Intanto, l’incontro tra governo, sindacati e imprenditori previsto per ieri è slittato dopo un confronto tra il presidente del Consiglio Mario Monti e la ministra Elsa Fornero.

La causa del rinvio ha rimesso al centro del dibattito la concretezza dei problemi: quante risorse finanziarie possono essere impiegate per sostenere la riforma degli ammortizzatori sociali e quindi tutto l’impianto del mercato del lavoro che ne può derivare.

Per avere un’idea delle quantità in gioco, basti presentare alcuni dati della realtà: i lavoratori italiani che prendono l’indennità di disoccupazione nel 2007 furono in 200.600. Nel 2008 diventarono 260.200, nel 2009 quasi raddoppiarono: 442.000. E nel 2010 hanno sfiorato la soglia dei 500.000.

In pratica mediamente nell'ultimo triennio poco meno di un milione di lavoratori all'anno ha usufruito di un sostegno al reddito perché ha perso il posto. Poi ci sono i cassintegrati nelle varie forme (ordinaria, straordinaria, in deroga), ovvero coloro che ricevono il sussidio ma rimangono legati all'azienda di provenienza. Negli ultimi tremendi anni di crisi anche il ricorso alla cassa integrazione è aumentato in modo vertiginoso, dalle 184 milioni di ore di cassa integrazione autorizzate a ben 1 miliardo e 204 milioni di ore nel 2010. Nel 2011 l`asticella è scesa, ma non di molto: 953 milioni di ore.
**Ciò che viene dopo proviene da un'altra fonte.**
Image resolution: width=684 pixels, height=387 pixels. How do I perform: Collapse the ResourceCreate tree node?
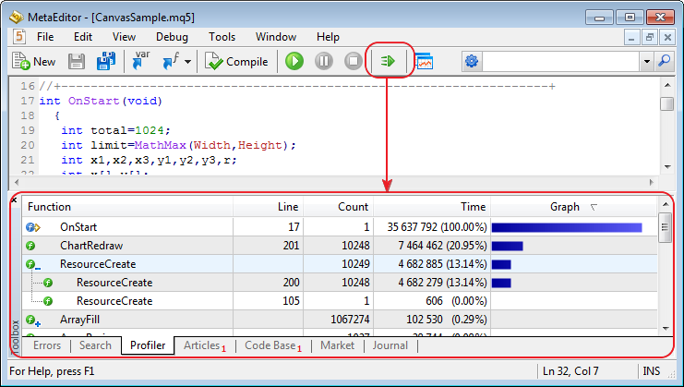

Uno scenario così naturalmente ha comportato un'esplosione di costi per il mantenimento degli ammortizzatori sociali: negli ultimi tre anni il conto complessivo è stato di 53,8 miliardi di euro.

Il punto concreto al centro del confronto ora è dunque: quante risorse ci vorranno e ci saranno per modificare questo sistema senza peggiorare ma anzi migliorare la rete di sicurezza per tutti i lavoratori stabili e precari, già coperti e ancora no?